Georges-Henri HALPHEN,
un mathématicien méconnu né à Rouen

Texte proposé par G. GRANCHER et J.-M. STRELCYN

G.-H. Halphen est né le 30 octobre 1844 à Rouen. Il quittera Rouen à l'âge de 4 ans à la mort de son père, négociant en tissus. Halphen épousa en 1872 Rose Marguerite Aron dont il eut quatre garçons et quatre filles. Il meurt le 23 mai 1889 à Versailles.
Trois de ses fils furent militaires, deux moururent au cours de la Grande Guerre.
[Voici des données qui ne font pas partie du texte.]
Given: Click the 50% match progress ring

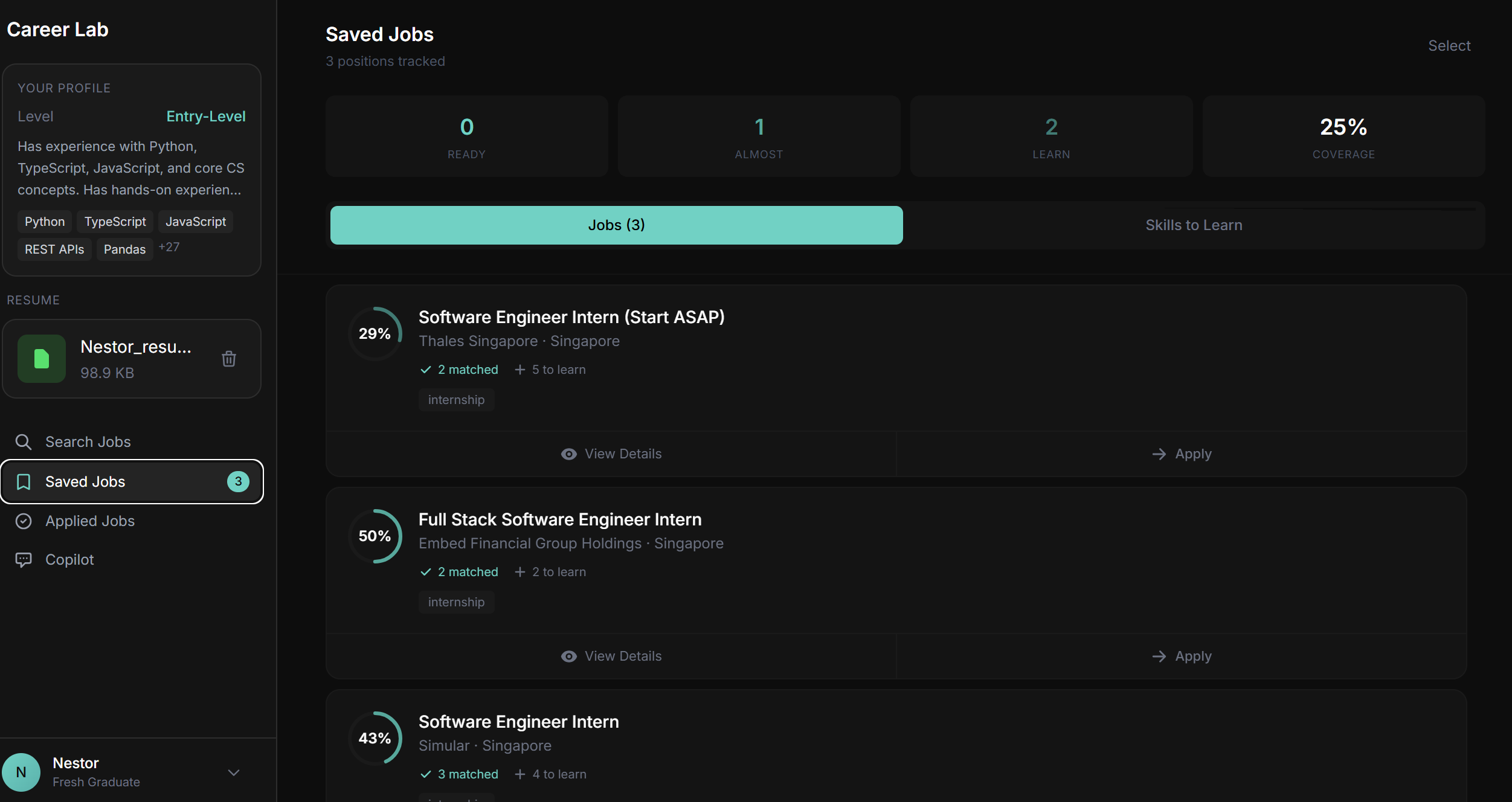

Charles Halphen (1885-1915), fils de Georges, fut vice-secrétaire de la SMF. Étienne Halphen (1911-1954), l'un des petits-fils de Georges, est l'auteur d'importants travaux de statistique appliquée. Aucun des descendants actuellement vivants de G.-H. Halphen ne porte le nom de son aïeul.
Le mathématicien G.-H. Halphen reste inconnu du grand public. A Rouen comme ailleurs, aucun établissement scolaire et aucune rue ne porte son nom.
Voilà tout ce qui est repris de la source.